* **Working data**
************
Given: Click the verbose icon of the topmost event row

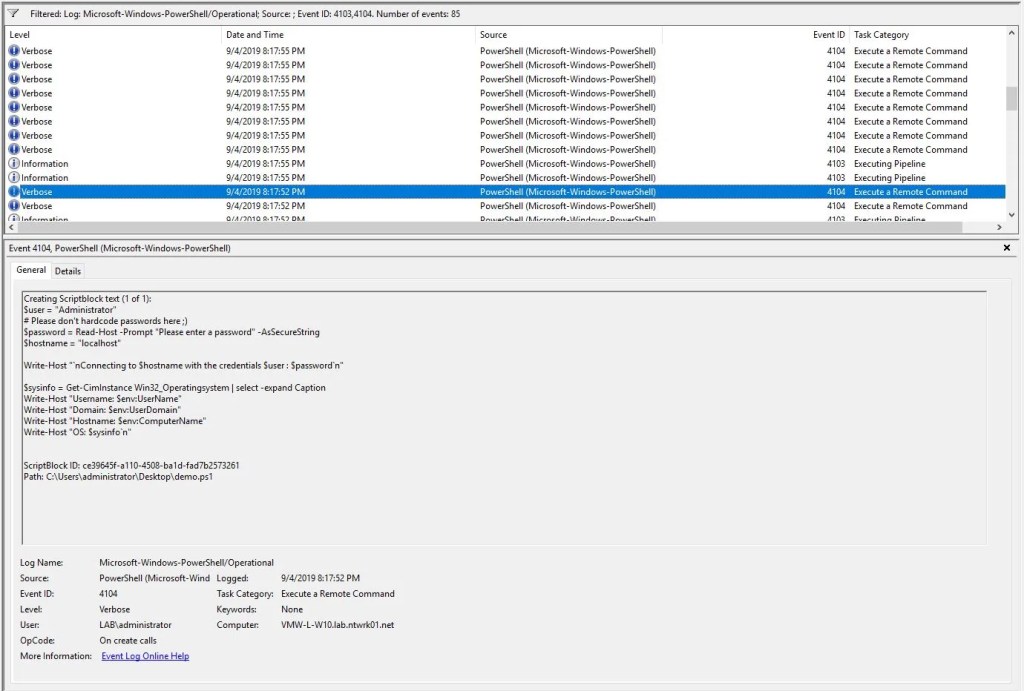Looking at the screenshot, I should (14, 50).
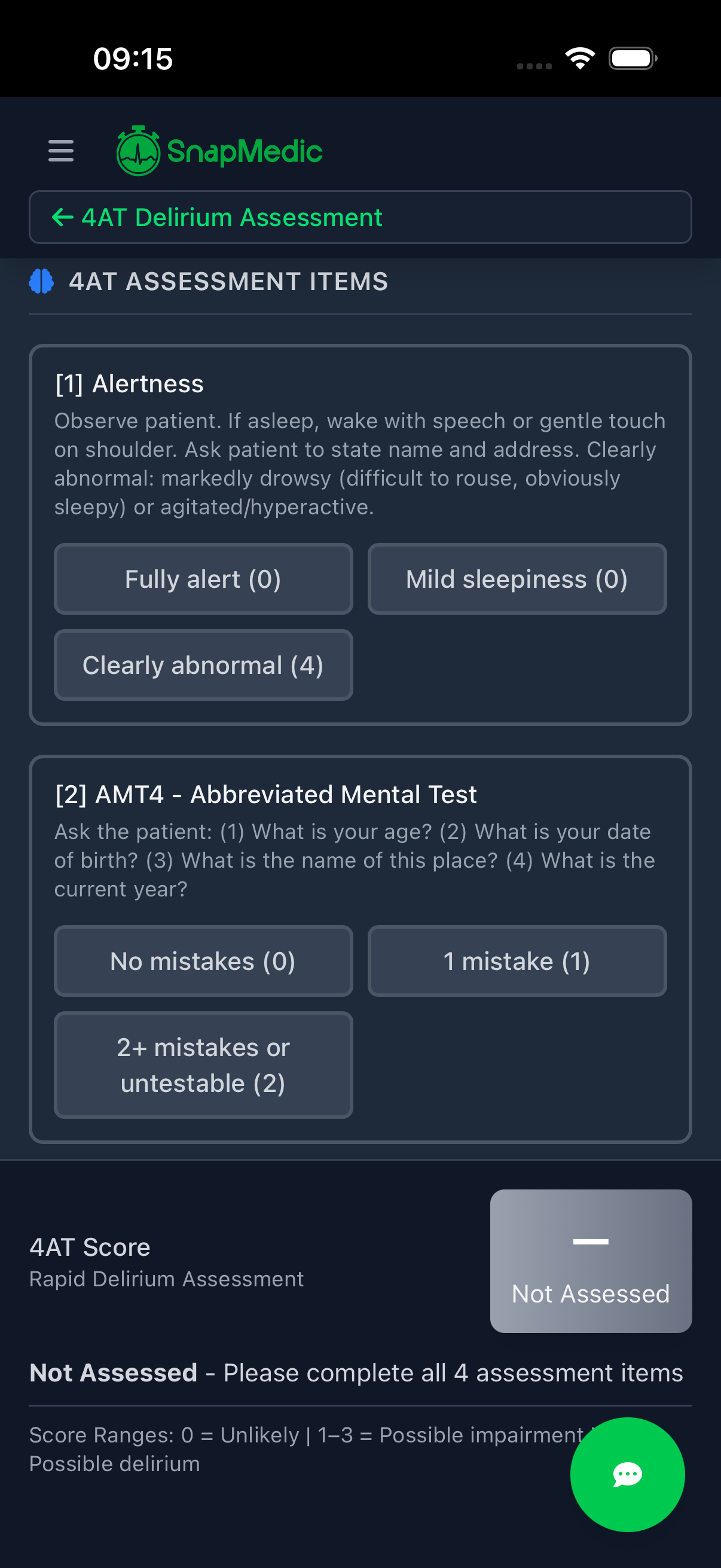721x1568 pixels.
Task: Open the hamburger navigation menu
Action: pos(60,151)
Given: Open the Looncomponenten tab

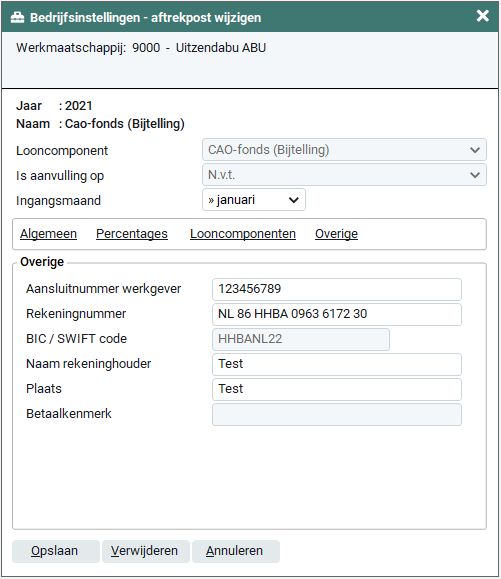Looking at the screenshot, I should pyautogui.click(x=243, y=234).
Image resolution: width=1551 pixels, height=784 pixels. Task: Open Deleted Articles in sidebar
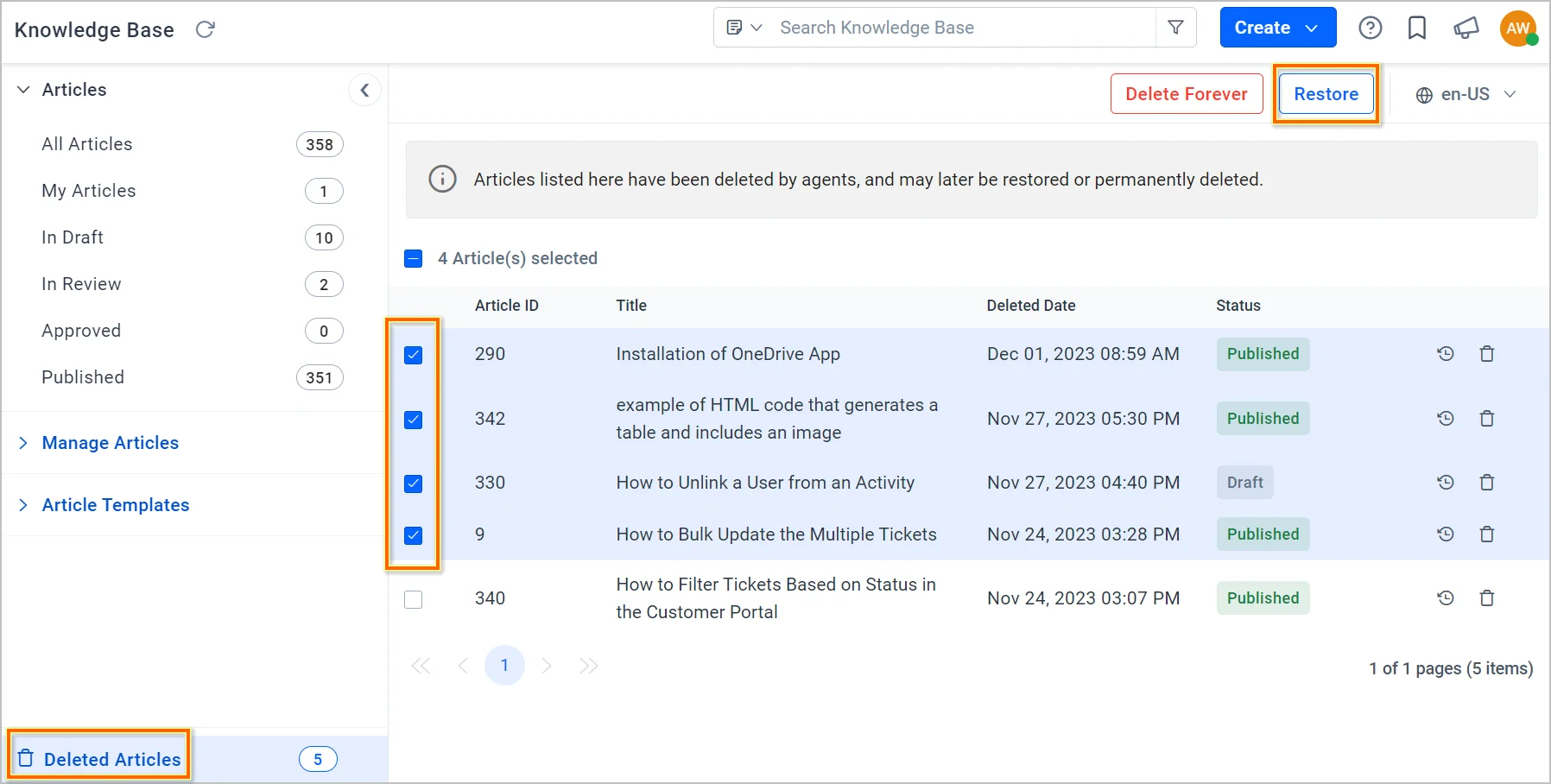click(x=112, y=759)
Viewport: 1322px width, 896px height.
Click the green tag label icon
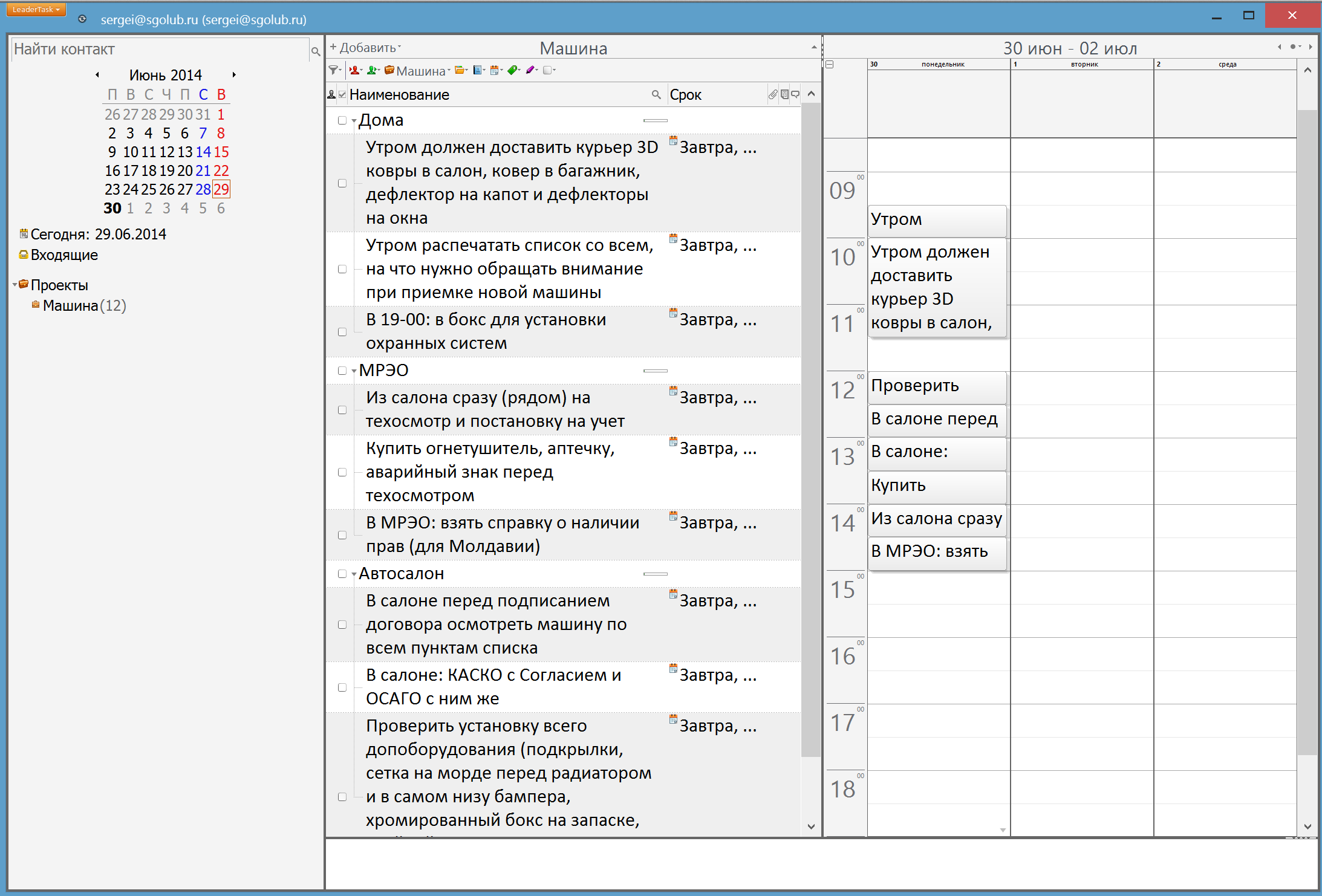(513, 70)
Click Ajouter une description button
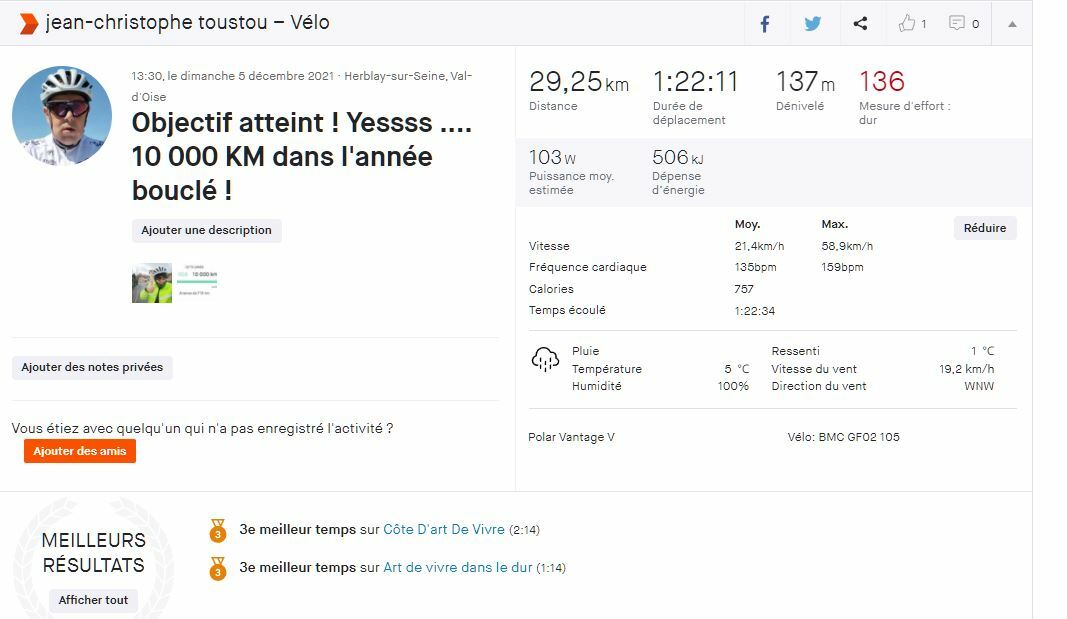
************
* **The exercise**
Retype all of the rows above word for word, but leave the pictures out.

* **Solution for this problem**
Given: Click the verbose icon of the topmost event row

Looking at the screenshot, I should (14, 50).
721x1568 pixels.
Task: Open the hamburger navigation menu
Action: pos(60,151)
Given: Open the Looncomponenten tab

Looking at the screenshot, I should pyautogui.click(x=243, y=234).
Image resolution: width=1551 pixels, height=784 pixels. Task: Open Deleted Articles in sidebar
click(x=112, y=759)
Viewport: 1322px width, 896px height.
Click the green tag label icon
(513, 70)
Click Ajouter une description button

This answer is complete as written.